## Your task
Please repeat only the lines below starting at the line that holds "The image size is (945, 359)." and ending at the line that holds "The height and width of the screenshot is (643, 1422).", exactly, with both of those lines included and every picture omitted.

## Input data
....
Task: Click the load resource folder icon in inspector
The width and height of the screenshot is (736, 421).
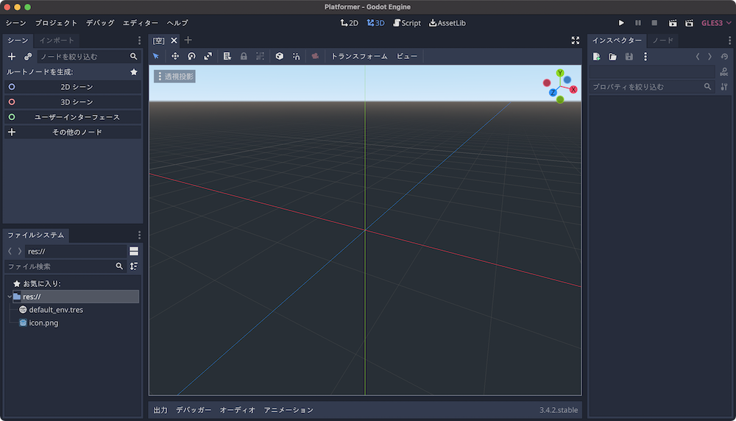Action: [612, 57]
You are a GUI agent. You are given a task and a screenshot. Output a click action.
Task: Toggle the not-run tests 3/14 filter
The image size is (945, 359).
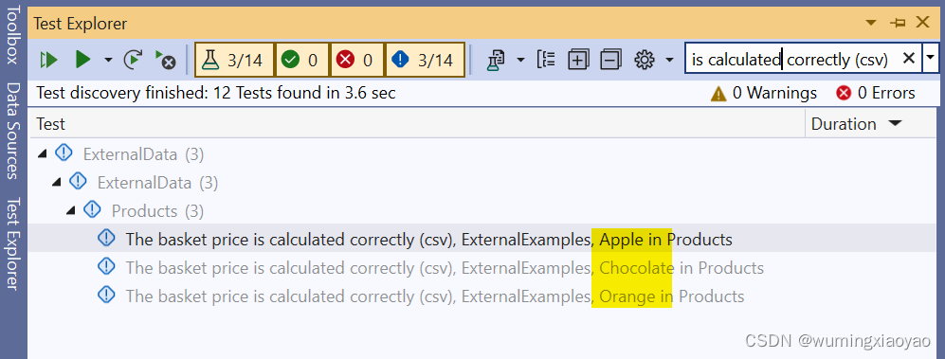pyautogui.click(x=425, y=60)
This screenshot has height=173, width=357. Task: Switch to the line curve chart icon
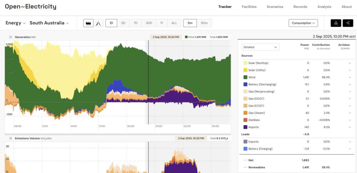pos(98,23)
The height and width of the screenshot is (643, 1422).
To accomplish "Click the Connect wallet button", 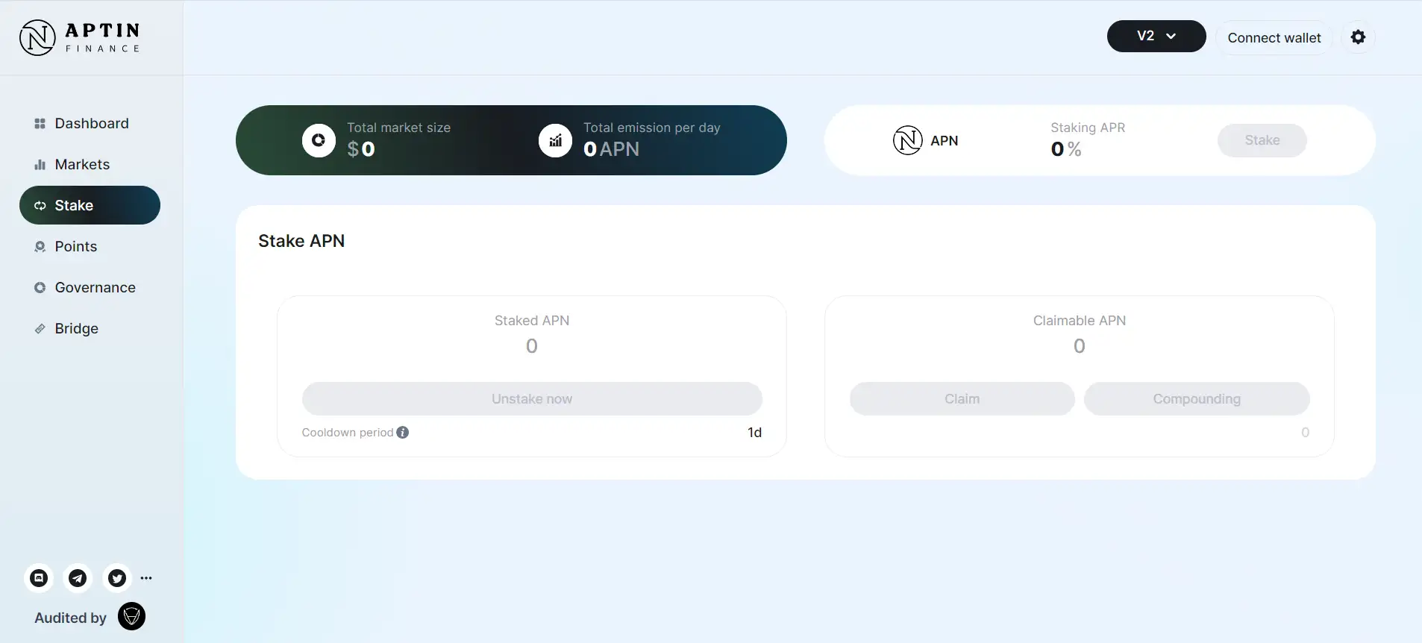I will [x=1274, y=38].
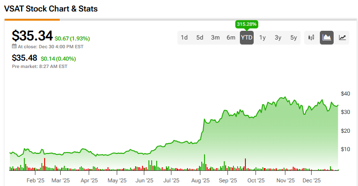This screenshot has width=358, height=186.
Task: Switch to line chart view
Action: (342, 38)
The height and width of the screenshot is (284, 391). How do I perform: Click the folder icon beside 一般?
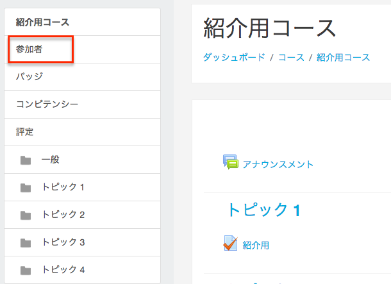click(26, 160)
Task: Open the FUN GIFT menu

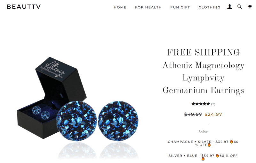Action: click(x=180, y=7)
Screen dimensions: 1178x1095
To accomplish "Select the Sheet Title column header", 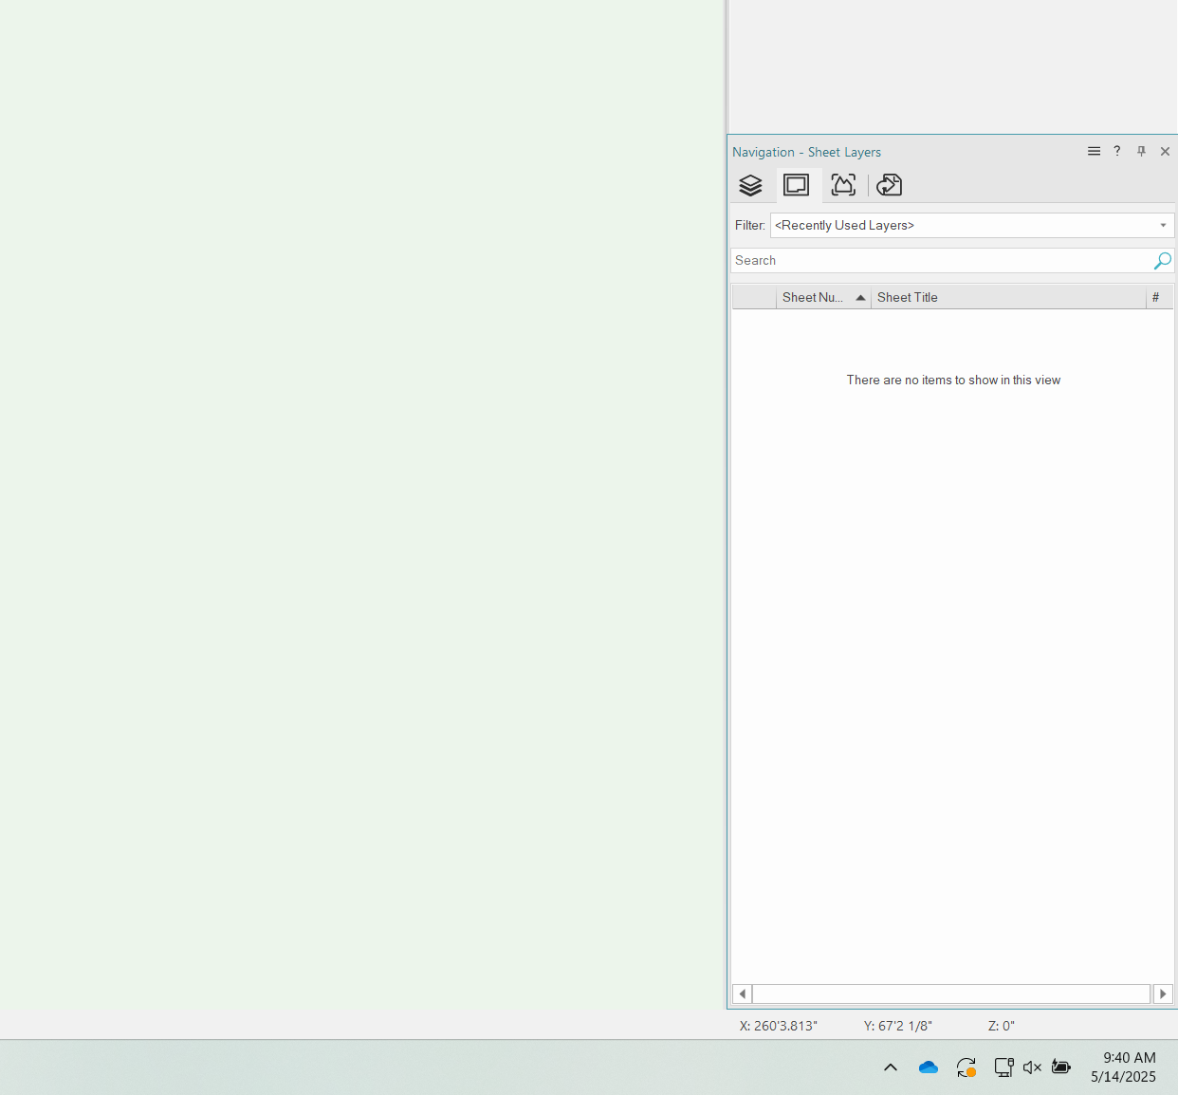I will click(907, 297).
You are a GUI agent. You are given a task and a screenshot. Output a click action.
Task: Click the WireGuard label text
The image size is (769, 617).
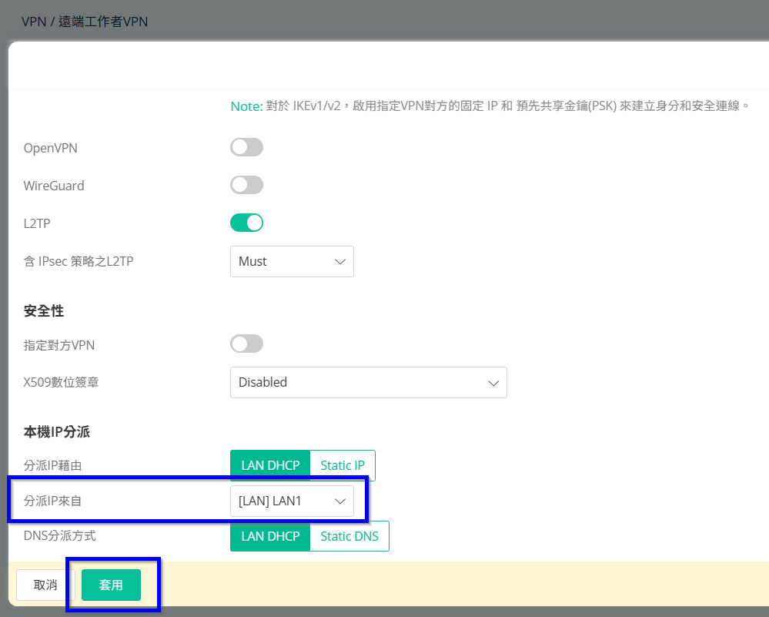pyautogui.click(x=54, y=186)
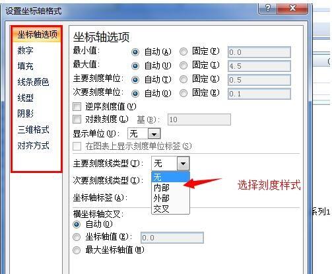Select fixed radio for 主要刻度单位
This screenshot has width=332, height=274.
(x=183, y=79)
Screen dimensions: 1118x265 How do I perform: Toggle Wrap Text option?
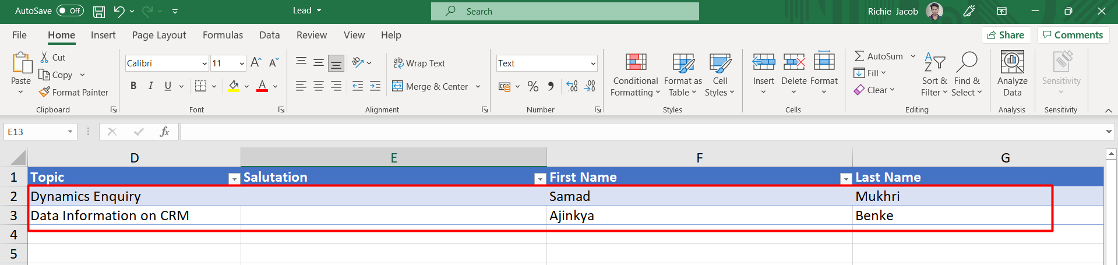(419, 63)
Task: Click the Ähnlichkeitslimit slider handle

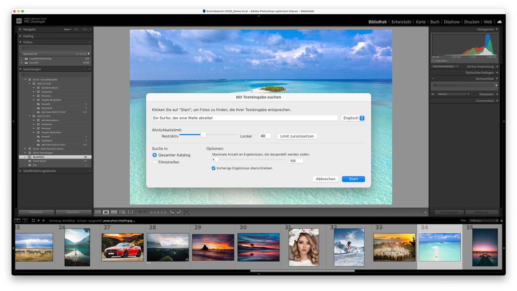Action: coord(204,135)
....
## Exercise result
The image size is (945, 359).
pyautogui.click(x=425, y=60)
This screenshot has height=173, width=357. Task: Switch to the line curve chart icon
pos(98,23)
The height and width of the screenshot is (643, 1422).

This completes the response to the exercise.